This was a Poet –
It is That
Distills amazing sense
From Ordinary Meanings
It is That
Distills amazing sense
From Ordinary Meanings
Fr 446
Emily Dickinson was born in Amherst at the Homestead on December 10, 1830. Her quiet life was infused with a creative energy that produced almost 1800 poems and a profusion of vibrant letters.
Her lively Childhood and Youth were filled with schooling, reading, explorations of nature, religious activities, significant friendships, and several key encounters with poetry. Her most intense Writing Years consumed the decade of her late 20s and early 30s; during that time she composed almost 1100 poems. She made few attempts to publish her work, choosing instead to share them privately with family and friends. In her Later Years Dickinson increasingly withdrew from public life. Her garden, her family (especially her brother’s family at The Evergreens) and close friends, and health concerns occupied her.

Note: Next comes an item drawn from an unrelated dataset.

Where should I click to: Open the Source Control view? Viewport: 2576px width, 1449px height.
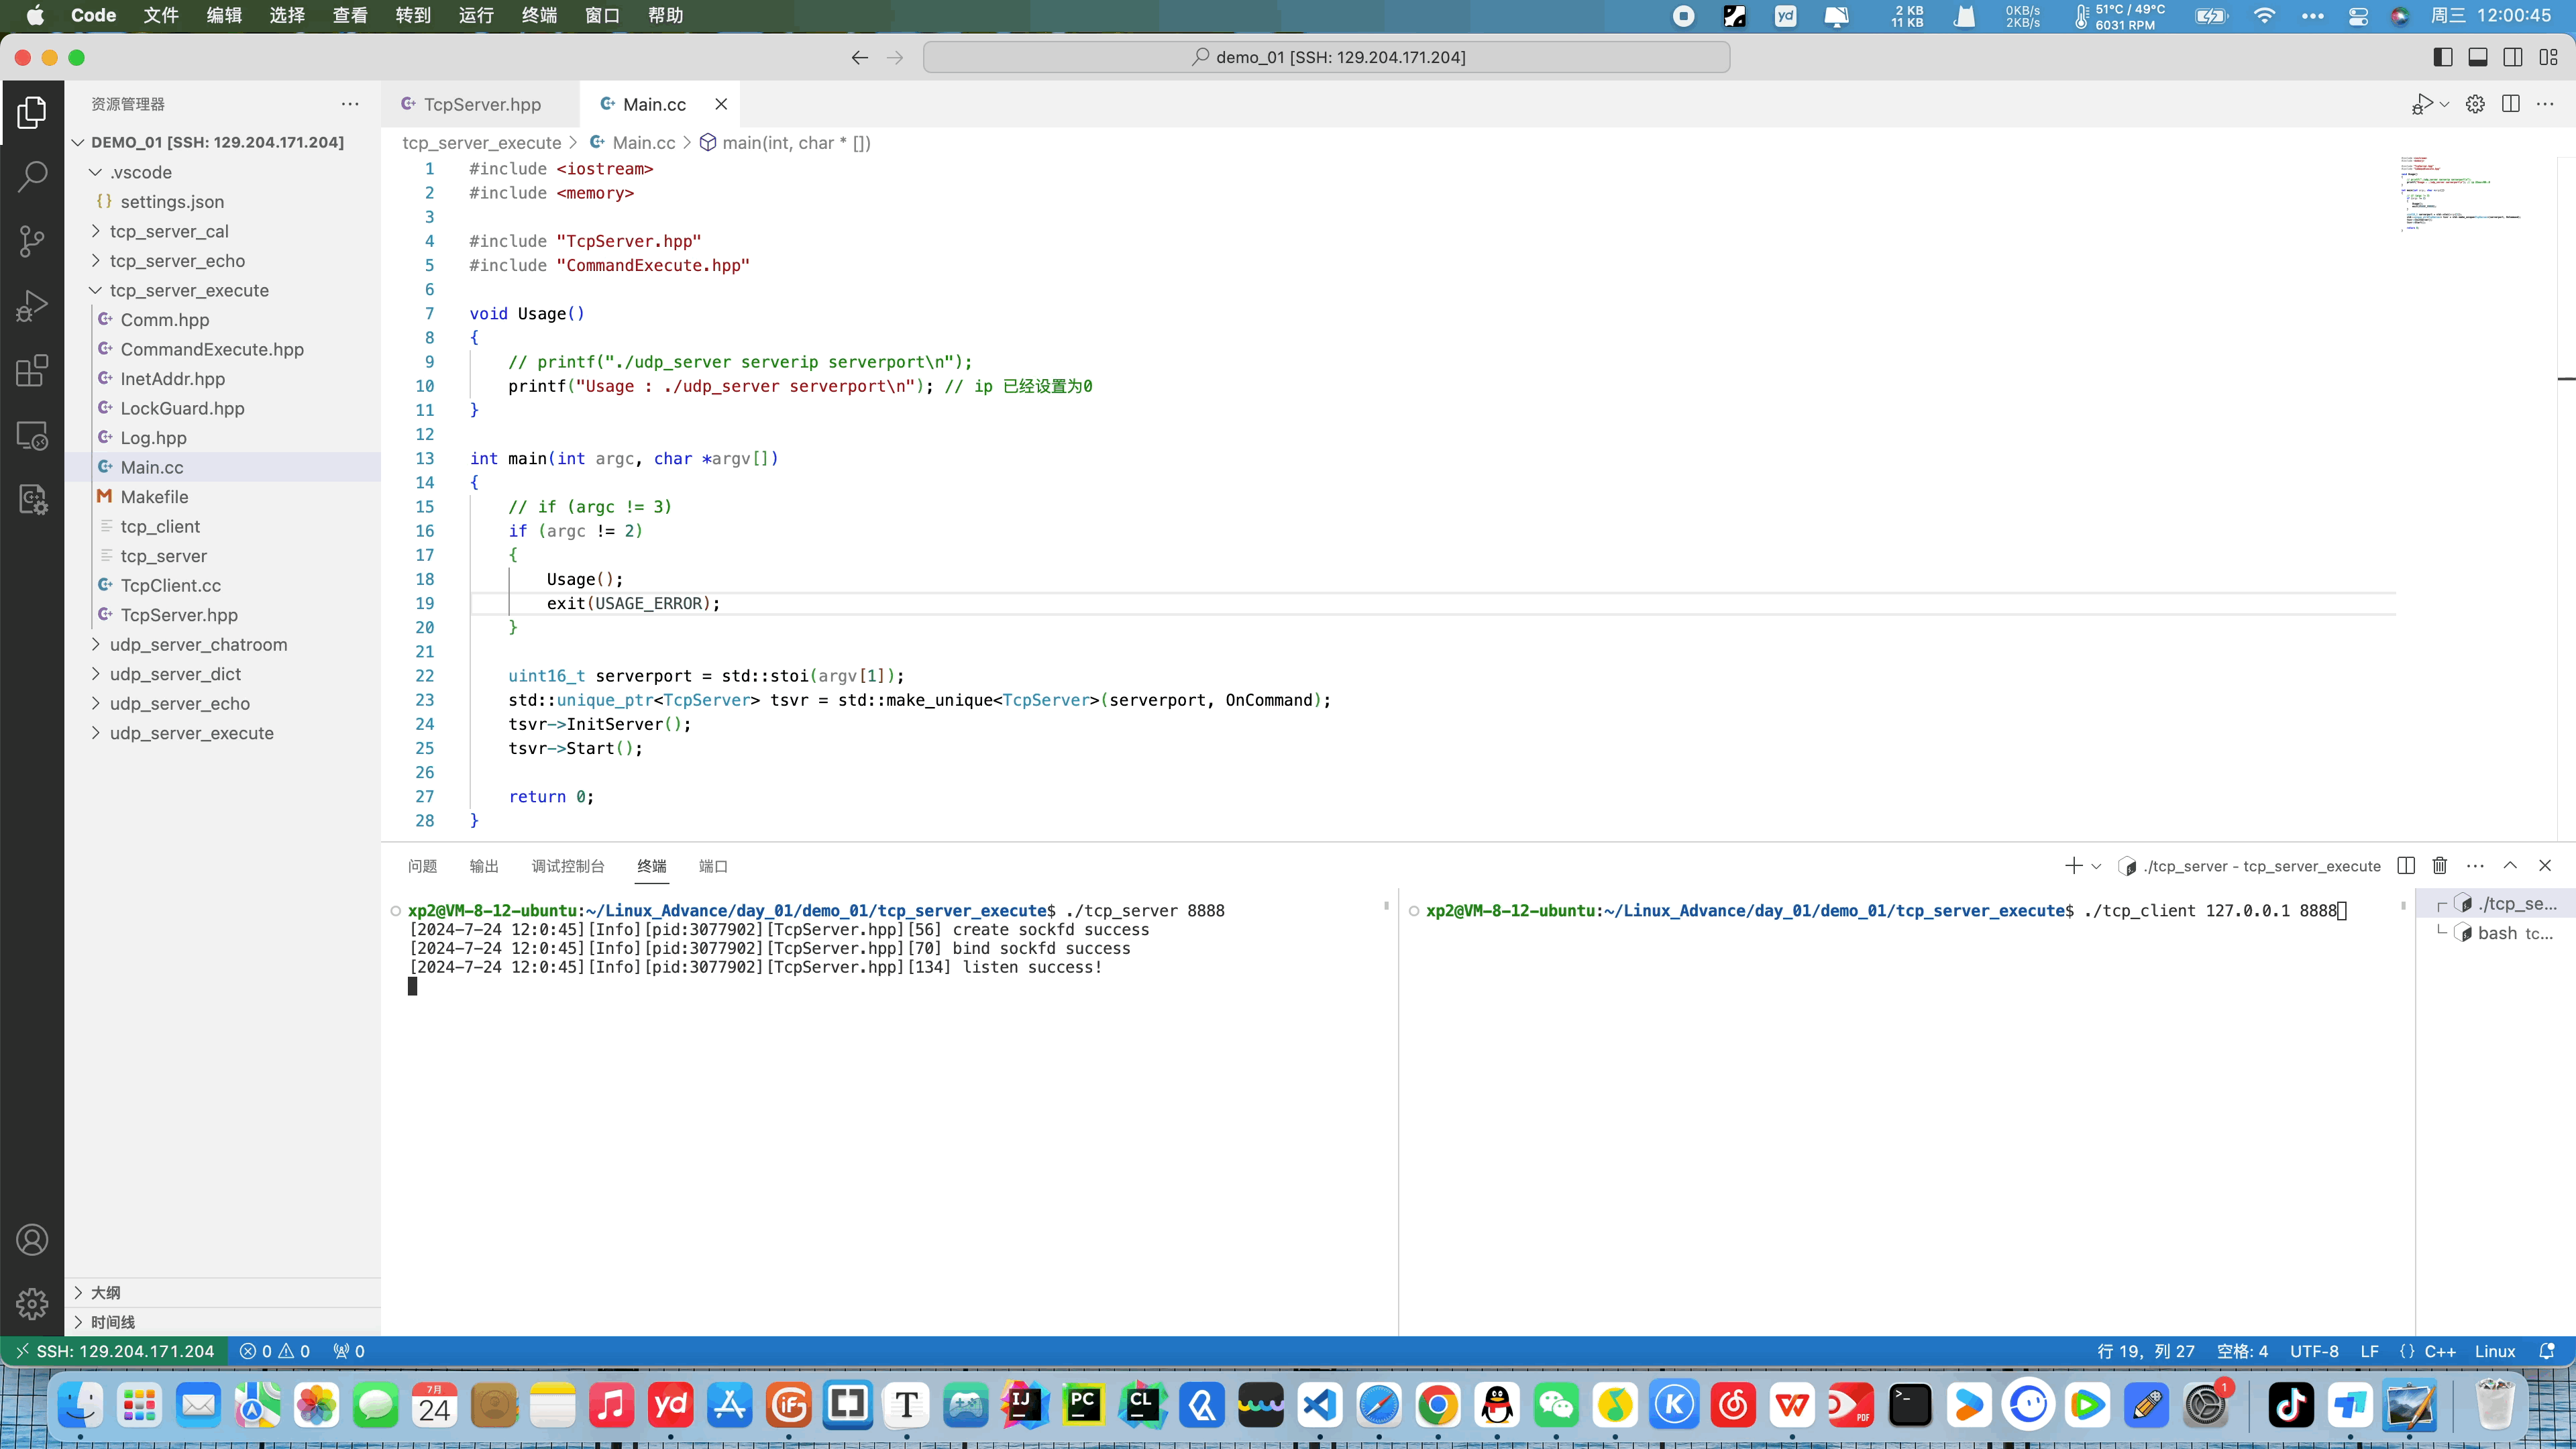32,241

With a few exceptions, her poetry remained virtually unpublished until after she died on May 15, 1886. After her death, her poems and life story were brought to the attention of the wider world through the competing efforts of family members and intimates.
Emily Dickinson (1830-1886) was a poet with an exceptional ability to distill “amazing sense” from “ordinary meanings.” Her poetry is now considered among the finest in the English language.
Yet much about this fascinating figure’s life and work is misunderstood. Often caricatured in popular culture as a white-clad recluse who poured out morbid verse in the sanctuary of her bedroom, Emily Dickinson was a serious artist whose intellectual curiosity and emotional intensity are revealed in concise and compelling poems that capture a range of human experiences.